So I’ve got a negroni and a giant blond wig: exactly what I need to write a review of this 1960s collection of three plays by Federico García Lorca.
In this slim and battered volume are contained translated texts of Blood Wedding (Bodas de Sangre), Yerma (Yerma) and The House of Bernarda Alba (La Casa de Bernarda Alba), collected here as a set of “rural” tragedies. Are they similar? Yes, in tone, plot and denouement, they are INCREDIBLY similar, and characters do seem to resonate and reappear throughout. The first two contain (some) dialogue in verse, and all of them focus on desperate, sad and lonely women in the countryside. In the countryside of Spain what feels like far more than 80 years ago.
To loosely summarise: Blood Wedding is about a heterosexual couple married to the wrong people, and they realise this on the woman’s wedding day and scandal ensues; Yerma (in my opinion the strongest of the three) focuses on a woman whose husband works on his farm ALL THE TIME and refuses to have the sex with her that will allow her to become pregnant and thus find purpose in her lonely life (Lorca’s tone) – she doesn’t go find another man to give her the juice, but she is accused of it anyway and scandal ensues; The House of Bernarda Alba focuses on a large family (five daughters and a freshly-widowed matriarch) and its servants, as two of the daughters fight over the fiancé of a third: this one’s a bit messy but, needless to say, scandal ensues.

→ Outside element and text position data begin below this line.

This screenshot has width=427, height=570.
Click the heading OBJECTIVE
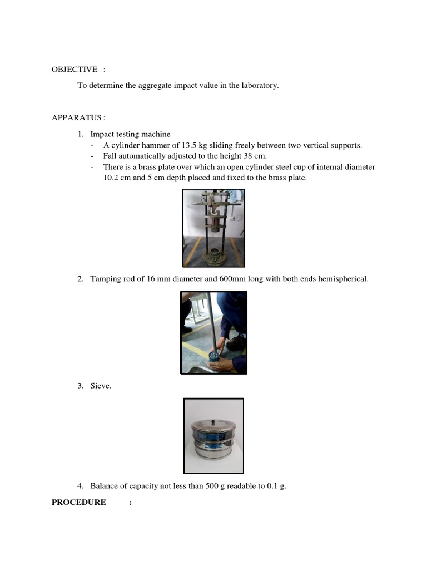pos(75,69)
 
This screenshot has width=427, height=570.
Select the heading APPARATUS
pos(77,117)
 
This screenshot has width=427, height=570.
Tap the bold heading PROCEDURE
pos(79,502)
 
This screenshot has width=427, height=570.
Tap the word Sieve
pos(101,385)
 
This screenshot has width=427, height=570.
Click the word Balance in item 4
pos(103,486)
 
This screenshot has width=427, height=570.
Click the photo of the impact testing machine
pos(214,228)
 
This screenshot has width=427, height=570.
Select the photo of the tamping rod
pos(214,332)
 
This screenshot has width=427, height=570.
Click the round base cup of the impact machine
pos(213,257)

All of the texts speak at great length of the horrors of being a woman in Spain at this point in time – the powerlessness, the lack of opportunity, the problems with male-dominated/controlled society, but also (and this is where the plays’ LACK of feminist credentials becomes apparent) the inability for women to successfully govern themselves when left alone.
So in the plays’ focus on women*, yes, there is something liberal and modern about the texts. Also there is discussion of problems within rural society – sexuality and purposelessness if without a job OR a man (there is some discussion of class), lots about propriety and ideas of chasteness and behaviour and shame and… Ideologically, there is a lot of interest in here, and most of the good stuff is present and at its strongest in Yerma.
But, ultimately, are they any good?
Not universally, no. Bernarda Alba falls apart in its concluding “women need men to keep them sane” message at the very end; all three have utterly stupid and unnecessary deaths at their conclusions; the occasional verse used in BW and Yerma is a bit irritating; and all three are so resolutely of a time and of social mores so distant from those of today that it is difficult (except in Yerma) to see any relevance to the modern age.
I’d never read any Lorca before, and I shan’t be rushing out to read any more, to be honest. Yerma is interesting and I would, I suppose, recommend that, but the other two weren’t anything special at all.
Maybe in the 30s this was radical. Maybe the translation I read was mediocre**. But (other than Yerma) I found very little here that could be applied with any relevance or importance to the 21st century.
A bit of a disappointment.
* This negroni is huge, I’m only halfway through and I feel a little… odd…
** By James Graham-Luján and Richard L. O’Connell.